## 1.1. Linear Models

### 1.1.5. Elastic-Net

[ElasticNet](https://scikit-learn.org/stable/modules/generated/sklearn.linear_model.ElasticNet.html#sklearn.linear_model.ElasticNet) is a linear regression model trained with both $\ell_1$ and $\ell_2$-norm regularization of the coefficients. This combination allows for learning a sparse model where few of the weights are non-zero like [Lasso](https://scikit-learn.org/stable/modules/generated/sklearn.linear_model.Lasso.html#sklearn.linear_model.Lasso), while still maintaining the regularization properties of [Ridge](https://scikit-learn.org/stable/modules/generated/sklearn.linear_model.Ridge.html#sklearn.linear_model.Ridge). We control the convex combination of $\ell_1$ and $\ell_2$ using the `l1_ratio` parameter.

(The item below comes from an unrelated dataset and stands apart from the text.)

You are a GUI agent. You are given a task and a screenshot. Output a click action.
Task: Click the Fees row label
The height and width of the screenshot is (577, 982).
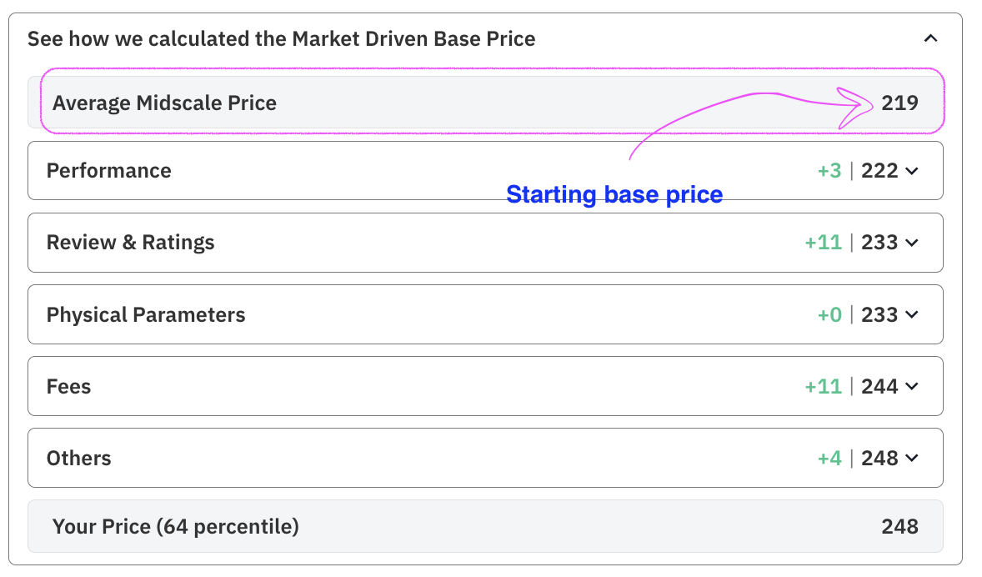[x=68, y=387]
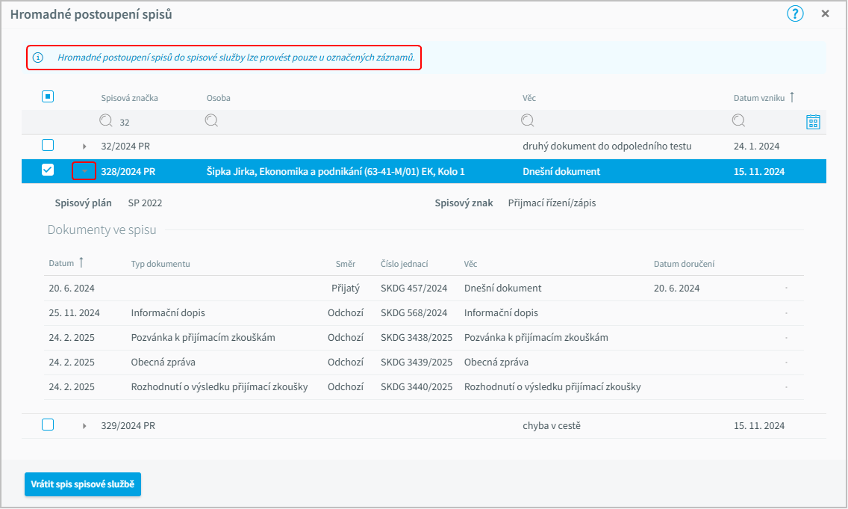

Elastic-net is useful when there are multiple features that are correlated with one another. Lasso is likely to pick one of these at random, while elastic-net is likely to pick both.

A practical advantage of trading-off between Lasso and Ridge is that it allows Elastic-Net to inherit some of Ridge’s stability under rotation.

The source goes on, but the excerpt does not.